Também não se pode ignorar que o relacionamento da RBS com José Paulo Bisol é conturbado. O ex-senador impôs ao jornal uma derrota judicial por uma série de 58 reportagens publicadas em 1994, quando foi candidato à vice-presidência da República, na chapa de Luiz Inácio Lula da Silva. Na ocasião, Bisol foi acusado de manipular verbas orçamentárias e superfaturar emendas para obras que beneficiariam sua fazenda.
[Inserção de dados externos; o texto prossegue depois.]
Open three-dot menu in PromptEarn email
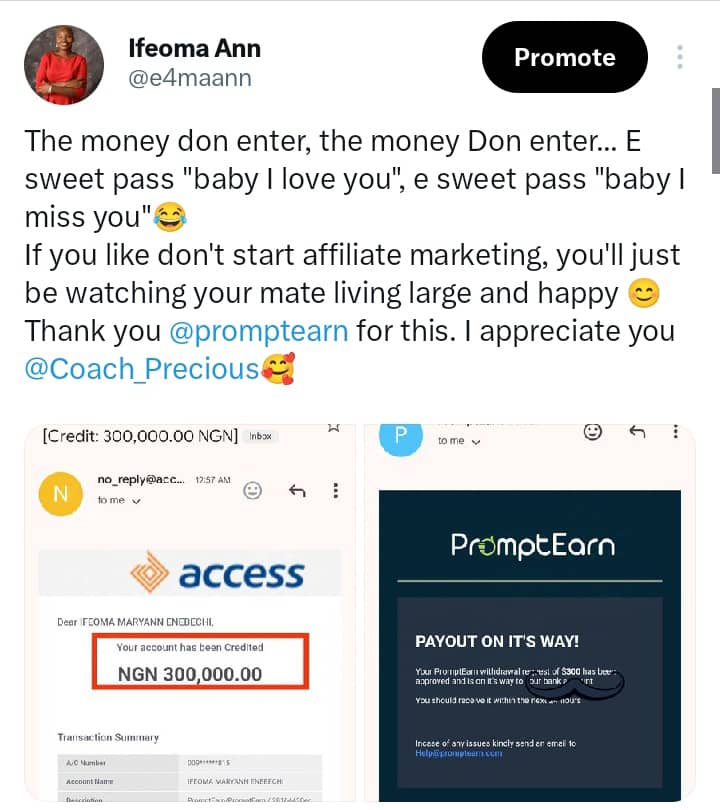The width and height of the screenshot is (720, 810). pos(676,431)
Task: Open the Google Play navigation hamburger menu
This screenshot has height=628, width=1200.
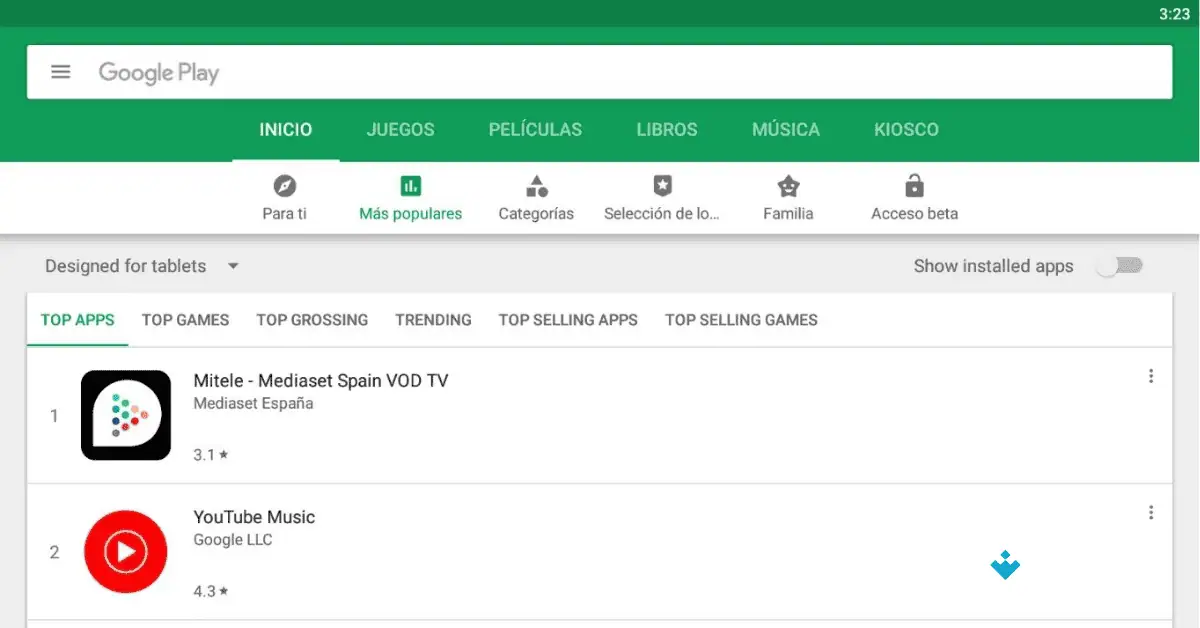Action: point(61,71)
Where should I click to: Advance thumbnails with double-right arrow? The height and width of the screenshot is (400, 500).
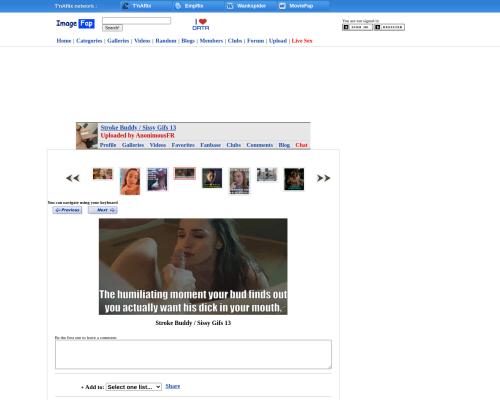(323, 178)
O resultado é que

O STJ (Superior Tribunal de Justiça) confirmou o acordo pelo qual o

jornal Zero Hora terá de pagar indenização de R$ 1,191 milhão para o ex- senador do Rio Grande do Sul José Paulo Bisol por causa de uma série de reportagens publicadas em 1994. Bisol (...) moveu ação de indenização por danos morais, sustentando que as reportagens provocaram prejuízos

irreparáveis à sua imagem. (...) O acordo foi o melhor caminho para

evitar que a condenação chegasse a ser executada, afirmou Gerson Borges, gerente jurídico de mídia impressa do grupo que publica o Zero

Hora.(http://observatorio.ultimosegundo.ig.com.br/cadernos/cid210220013.htm) Por razões políticas, pela ameaça aos negócios ou por questões afetivas, ZH possui muitos motivos para transformar a segurança pública num campo de batalha cheio de ações. E isso reforça a convicção de Francisco Sant’Anna (2005: p. 19), para quem:

na história contemporânea brasileira não são poucos os momentos em que a imprensa, para atender interesses próprios ou alheios, camuflou ou ignorou a realidade dos fatos, difundindo informações deturpadas, ou simplesmente deixando de informar os temas que contrariavam as classes hegemônicas.